PROBLEM TO SOLVE » The lines to be extracted run from the start of the listing through the line containing "2026 AYT 23."; copy them exactly and nothing else.

DATASET ENTRIES »
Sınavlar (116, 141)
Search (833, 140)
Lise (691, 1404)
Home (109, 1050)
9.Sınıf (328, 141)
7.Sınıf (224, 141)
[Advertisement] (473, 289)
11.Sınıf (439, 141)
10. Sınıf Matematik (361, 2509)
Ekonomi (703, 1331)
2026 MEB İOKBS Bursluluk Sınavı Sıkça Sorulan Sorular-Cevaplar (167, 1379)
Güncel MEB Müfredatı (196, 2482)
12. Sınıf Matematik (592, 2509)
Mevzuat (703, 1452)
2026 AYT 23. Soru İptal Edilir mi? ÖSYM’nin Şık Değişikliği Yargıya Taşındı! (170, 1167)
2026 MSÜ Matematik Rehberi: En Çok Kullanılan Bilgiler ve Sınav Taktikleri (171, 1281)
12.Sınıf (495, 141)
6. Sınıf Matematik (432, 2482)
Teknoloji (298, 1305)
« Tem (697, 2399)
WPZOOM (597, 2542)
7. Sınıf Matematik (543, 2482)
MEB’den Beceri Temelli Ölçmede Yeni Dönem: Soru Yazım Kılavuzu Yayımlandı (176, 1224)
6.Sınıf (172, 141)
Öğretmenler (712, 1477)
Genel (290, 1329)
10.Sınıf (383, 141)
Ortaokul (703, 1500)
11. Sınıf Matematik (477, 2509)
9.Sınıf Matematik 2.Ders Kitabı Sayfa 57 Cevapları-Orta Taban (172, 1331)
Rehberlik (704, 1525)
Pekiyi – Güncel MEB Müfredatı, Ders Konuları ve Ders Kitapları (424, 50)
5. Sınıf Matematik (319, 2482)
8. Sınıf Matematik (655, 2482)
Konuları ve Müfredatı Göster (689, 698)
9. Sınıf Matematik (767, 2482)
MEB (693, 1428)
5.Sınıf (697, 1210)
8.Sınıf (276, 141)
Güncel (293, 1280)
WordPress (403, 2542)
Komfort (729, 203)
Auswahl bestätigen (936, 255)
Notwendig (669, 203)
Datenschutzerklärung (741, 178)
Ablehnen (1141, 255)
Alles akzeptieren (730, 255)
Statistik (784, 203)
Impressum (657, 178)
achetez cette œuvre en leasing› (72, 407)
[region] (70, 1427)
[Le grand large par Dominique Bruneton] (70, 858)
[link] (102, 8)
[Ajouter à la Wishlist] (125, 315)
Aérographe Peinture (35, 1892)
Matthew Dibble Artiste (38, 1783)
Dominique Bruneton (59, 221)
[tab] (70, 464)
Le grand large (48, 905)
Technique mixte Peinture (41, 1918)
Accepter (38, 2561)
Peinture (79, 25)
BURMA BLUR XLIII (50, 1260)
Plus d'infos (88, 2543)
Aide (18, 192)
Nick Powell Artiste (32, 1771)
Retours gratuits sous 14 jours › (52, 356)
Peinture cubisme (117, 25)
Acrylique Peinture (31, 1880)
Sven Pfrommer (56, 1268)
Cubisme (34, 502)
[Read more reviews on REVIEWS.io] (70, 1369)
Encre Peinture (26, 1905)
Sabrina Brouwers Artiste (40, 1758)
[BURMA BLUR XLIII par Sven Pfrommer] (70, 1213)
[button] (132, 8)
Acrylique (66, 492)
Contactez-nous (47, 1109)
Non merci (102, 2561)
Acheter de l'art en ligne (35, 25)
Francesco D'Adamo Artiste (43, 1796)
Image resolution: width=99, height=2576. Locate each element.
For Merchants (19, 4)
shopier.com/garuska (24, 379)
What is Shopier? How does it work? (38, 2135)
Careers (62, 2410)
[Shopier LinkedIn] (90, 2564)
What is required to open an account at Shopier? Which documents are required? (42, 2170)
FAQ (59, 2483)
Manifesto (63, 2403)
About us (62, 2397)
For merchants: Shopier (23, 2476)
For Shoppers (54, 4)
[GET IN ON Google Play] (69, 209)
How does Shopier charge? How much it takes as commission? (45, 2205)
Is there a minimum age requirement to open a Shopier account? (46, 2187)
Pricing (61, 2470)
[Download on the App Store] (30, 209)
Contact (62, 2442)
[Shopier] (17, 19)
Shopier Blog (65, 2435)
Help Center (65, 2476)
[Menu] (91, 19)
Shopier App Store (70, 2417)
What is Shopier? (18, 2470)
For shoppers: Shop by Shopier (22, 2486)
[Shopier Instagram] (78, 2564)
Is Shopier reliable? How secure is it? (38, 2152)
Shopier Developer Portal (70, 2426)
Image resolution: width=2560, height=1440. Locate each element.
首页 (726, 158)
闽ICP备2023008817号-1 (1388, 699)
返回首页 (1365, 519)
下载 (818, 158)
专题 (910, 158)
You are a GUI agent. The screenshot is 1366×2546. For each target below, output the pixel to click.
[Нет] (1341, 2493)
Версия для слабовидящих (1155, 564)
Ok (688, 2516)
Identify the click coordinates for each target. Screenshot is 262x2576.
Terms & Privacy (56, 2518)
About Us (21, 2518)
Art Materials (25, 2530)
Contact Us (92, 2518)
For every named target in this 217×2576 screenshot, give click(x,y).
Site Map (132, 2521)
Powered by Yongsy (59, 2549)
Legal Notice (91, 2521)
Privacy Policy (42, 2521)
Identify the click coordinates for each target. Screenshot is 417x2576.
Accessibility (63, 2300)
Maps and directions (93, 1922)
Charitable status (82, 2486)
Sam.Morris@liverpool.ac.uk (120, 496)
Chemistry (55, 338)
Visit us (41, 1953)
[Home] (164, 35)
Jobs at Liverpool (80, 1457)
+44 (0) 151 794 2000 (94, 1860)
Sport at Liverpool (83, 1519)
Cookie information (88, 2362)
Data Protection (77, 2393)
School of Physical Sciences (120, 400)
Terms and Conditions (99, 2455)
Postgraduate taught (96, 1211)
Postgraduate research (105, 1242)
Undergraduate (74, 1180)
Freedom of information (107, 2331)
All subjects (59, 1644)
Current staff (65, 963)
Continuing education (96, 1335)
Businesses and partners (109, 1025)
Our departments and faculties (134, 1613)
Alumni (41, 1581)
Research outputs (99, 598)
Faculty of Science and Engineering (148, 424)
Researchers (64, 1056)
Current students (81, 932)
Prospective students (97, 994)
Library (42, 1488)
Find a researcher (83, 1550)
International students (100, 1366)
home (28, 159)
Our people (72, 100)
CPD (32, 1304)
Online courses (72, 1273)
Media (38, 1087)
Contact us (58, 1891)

SOLUTION TO THE PROBLEM »
Sınavlar (116, 141)
Search (833, 140)
Lise (691, 1404)
Home (109, 1050)
9.Sınıf (328, 141)
7.Sınıf (224, 141)
[Advertisement] (473, 289)
11.Sınıf (439, 141)
10. Sınıf Matematik (361, 2509)
Ekonomi (703, 1331)
2026 MEB İOKBS Bursluluk Sınavı Sıkça Sorulan Sorular-Cevaplar (167, 1379)
Güncel MEB Müfredatı (196, 2482)
12. Sınıf Matematik (592, 2509)
Mevzuat (703, 1452)
2026 AYT 23. Soru İptal Edilir mi? ÖSYM’nin Şık Değişikliği Yargıya Taşındı! (170, 1167)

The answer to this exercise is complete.